Linked Data for a Better Web

In the previous Semantic Web posts [1,2,3,4,5,6,7,8,9,10] I introduced tools, standards and languages to try to overcome the problem to integrate and reuse information between different applications. In this post I am going to describe a different way to present and share data on the Web, that, in recent years, played an important role in the development of Semantic Web applications concretely showing the benefits of semantic technologies. In 2006, the father of the HTML language and of the Semantic Web, Tim Berners–Lee, proposed a very simple way to publish structured data on the Web. The Linked Data era began!

From the technological point of view, Tim Berners–Lee invented nothing new but simply defined some rules for publication and interlinking RDF data on the Web, thus stirring up a very high interest by the scientific and business community around the world.

Linked Data Rules

The Linked Data principles recommend to:

Use URIs as names for things;
Use HTTP URIs so that people can look up those names;
When someone looks up a URI, provide useful information, using the standards;
Include links to other URIs, so that they can discover more things.

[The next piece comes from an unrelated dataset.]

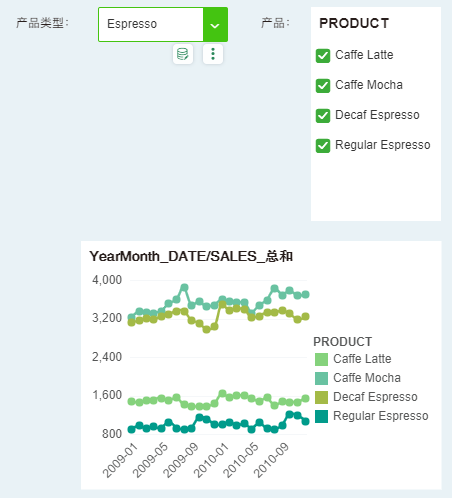Uncheck the Caffe Mocha checkbox
The width and height of the screenshot is (454, 498).
click(x=323, y=86)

The basic principle of Linked Data is that data value increases if it is interlinked with other data. Structured data should be published using semantic languages and data would be linked with external sources through typed RDF links. The current Web is similar to a large filesystem where documents are scattered without information on the content meaning, and connected using untyped meaningless links. Instead, the Web of Data can be considered as a huge global database published on the Web, available to all interested people that may query, integrate, reuse, export data to develop applications on top of it. Increasing RDF links between resources belonging to different datasources means allowing search engines to carry out flexible queries similar to those provided by a relational database. Before talking about the four Linked Data principles, we define some terms that will help us go forward in this post.

As known, each URL is a particular type of URI, starting from http: string, defining the path to find a specific resource on the Web. The http: scheme of each URL also specifies the protocol used to access on the net through browsers; each URL address is then called deferencable because it is relative to a resource on the Web retrievable through a well–known mechanism. Instead, putting in our browser URIs with tag: or urn: schemes, we are not able to find any resources because the relative protocols do not specify how to find items. In this case we know the URIs as not deferencable.

The first Linked Data rule states to use URIs as names for things but not only things related to Web such as images, documents, video and so forth, but also for real–world objects like people, hotels, cars and even abstract ideas and non–existing things.

The second rule proposes to use HTTP URIs so that people can look up those names. The reason of this is very simple. The http:// scheme is the only URI scheme that is widely supported in today’s tools and infrastructure. All others require extra effort for passing proxies and firewall layers, for resolver Web services and so on; then, the HTTP protocol can be seen as a universal door to access all resources URIs.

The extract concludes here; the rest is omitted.